**Activity:**
Within the records that follow, find every line containing the string "file". Copy those lines.

Stored records:
- Opening Delimiter -
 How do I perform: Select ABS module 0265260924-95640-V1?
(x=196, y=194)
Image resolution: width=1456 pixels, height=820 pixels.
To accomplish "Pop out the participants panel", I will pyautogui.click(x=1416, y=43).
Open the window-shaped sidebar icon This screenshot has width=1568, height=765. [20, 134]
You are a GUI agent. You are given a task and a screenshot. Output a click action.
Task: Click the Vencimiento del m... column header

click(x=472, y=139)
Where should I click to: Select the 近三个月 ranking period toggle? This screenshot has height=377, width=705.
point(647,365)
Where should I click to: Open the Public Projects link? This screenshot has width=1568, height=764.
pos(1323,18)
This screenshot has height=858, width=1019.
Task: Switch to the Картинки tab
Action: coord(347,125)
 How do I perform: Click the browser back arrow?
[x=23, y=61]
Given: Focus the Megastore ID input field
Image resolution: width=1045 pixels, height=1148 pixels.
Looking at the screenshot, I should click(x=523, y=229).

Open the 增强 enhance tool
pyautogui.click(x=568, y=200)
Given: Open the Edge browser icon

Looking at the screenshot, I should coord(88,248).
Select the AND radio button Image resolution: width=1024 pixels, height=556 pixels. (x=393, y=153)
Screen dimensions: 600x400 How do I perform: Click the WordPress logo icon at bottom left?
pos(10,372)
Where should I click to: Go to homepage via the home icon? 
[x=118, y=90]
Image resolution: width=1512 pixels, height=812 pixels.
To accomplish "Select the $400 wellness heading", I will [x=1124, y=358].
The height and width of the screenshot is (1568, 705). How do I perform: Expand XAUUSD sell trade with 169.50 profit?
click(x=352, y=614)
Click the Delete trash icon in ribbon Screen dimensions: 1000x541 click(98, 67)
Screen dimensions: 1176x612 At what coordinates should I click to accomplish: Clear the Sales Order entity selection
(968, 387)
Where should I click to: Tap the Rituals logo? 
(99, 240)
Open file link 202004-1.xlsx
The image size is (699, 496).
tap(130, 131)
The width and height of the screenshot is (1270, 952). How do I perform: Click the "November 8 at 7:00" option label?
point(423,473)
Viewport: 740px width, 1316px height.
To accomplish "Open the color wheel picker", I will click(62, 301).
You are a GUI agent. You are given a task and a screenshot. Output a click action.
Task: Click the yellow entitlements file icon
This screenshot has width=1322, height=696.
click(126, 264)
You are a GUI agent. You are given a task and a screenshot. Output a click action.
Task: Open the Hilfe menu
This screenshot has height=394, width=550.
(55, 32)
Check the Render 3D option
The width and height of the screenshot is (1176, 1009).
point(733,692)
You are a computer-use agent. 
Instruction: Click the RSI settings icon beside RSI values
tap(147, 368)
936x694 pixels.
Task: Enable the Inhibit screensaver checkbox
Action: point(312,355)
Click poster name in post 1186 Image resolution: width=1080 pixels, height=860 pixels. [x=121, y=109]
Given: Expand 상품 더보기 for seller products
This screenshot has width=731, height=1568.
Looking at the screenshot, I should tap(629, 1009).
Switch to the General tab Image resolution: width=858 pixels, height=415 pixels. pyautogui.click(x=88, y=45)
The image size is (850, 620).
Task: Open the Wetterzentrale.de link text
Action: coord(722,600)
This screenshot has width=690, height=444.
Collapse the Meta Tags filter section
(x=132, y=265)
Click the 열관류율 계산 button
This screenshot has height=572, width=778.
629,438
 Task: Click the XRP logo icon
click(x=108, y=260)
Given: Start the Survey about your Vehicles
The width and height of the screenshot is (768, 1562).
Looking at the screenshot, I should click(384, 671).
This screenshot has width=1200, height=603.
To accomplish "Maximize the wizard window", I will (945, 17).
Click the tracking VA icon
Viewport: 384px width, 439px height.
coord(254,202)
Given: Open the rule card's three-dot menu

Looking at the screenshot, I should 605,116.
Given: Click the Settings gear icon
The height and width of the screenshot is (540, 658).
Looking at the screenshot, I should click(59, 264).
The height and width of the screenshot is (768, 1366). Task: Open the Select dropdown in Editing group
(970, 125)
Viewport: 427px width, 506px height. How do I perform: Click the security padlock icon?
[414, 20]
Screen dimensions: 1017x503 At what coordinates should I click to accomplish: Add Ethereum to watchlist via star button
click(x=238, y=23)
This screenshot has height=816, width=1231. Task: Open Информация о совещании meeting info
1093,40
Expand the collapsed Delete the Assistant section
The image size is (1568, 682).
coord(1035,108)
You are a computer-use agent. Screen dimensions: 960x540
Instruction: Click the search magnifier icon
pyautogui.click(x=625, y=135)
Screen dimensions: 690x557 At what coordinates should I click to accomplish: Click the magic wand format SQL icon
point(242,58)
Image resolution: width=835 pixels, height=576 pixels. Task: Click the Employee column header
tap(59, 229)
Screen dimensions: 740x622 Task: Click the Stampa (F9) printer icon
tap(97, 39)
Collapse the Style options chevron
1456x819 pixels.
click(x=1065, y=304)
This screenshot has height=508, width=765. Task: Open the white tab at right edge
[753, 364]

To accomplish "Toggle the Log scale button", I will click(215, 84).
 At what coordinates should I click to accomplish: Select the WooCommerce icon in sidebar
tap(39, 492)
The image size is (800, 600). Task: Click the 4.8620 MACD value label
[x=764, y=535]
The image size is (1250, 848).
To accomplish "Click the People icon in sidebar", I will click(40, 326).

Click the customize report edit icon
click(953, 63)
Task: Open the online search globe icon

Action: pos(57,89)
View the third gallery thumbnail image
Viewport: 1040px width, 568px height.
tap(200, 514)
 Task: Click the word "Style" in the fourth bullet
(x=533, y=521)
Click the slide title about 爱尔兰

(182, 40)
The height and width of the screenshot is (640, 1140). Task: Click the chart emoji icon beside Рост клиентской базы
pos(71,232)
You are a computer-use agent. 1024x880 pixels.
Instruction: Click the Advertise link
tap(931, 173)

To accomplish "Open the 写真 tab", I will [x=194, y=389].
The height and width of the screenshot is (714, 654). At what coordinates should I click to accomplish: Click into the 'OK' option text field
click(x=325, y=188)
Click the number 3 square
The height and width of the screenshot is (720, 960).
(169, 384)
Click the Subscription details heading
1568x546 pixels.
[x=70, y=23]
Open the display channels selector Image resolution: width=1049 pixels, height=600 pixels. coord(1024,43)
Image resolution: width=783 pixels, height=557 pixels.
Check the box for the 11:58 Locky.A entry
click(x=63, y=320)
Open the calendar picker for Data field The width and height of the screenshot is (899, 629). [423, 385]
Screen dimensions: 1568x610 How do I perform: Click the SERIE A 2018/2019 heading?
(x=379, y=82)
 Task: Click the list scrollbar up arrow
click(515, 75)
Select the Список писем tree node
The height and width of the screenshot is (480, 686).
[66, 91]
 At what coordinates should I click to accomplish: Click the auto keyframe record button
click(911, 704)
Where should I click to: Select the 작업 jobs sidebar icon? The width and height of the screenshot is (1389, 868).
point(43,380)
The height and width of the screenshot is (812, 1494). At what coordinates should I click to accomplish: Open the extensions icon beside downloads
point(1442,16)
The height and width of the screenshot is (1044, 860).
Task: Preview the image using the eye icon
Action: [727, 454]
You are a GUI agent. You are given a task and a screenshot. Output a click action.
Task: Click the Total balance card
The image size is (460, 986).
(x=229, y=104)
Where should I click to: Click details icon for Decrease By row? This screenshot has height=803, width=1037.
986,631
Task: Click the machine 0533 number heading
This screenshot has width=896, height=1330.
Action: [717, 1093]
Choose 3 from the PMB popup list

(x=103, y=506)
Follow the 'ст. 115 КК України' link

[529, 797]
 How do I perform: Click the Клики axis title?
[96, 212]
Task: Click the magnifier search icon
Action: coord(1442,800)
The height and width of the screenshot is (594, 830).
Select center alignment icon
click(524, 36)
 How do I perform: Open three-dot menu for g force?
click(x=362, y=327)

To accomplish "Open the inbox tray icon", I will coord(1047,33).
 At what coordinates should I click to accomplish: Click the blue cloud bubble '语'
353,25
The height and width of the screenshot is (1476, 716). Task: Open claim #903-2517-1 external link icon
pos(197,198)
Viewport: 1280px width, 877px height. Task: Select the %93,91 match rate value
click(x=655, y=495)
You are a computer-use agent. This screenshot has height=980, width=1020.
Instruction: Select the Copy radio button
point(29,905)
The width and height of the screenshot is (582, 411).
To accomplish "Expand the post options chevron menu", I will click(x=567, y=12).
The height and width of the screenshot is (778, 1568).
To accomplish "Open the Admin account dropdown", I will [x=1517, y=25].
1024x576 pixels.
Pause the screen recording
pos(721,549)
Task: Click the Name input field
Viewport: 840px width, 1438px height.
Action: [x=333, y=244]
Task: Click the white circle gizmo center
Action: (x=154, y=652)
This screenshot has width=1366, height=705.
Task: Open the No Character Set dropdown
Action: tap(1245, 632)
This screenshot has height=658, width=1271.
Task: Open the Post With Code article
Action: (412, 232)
- Closing Delimiter -
**Solution for this exercise:**
Open file link 202004-1.xlsx
Task: Click the yellow entitlements file icon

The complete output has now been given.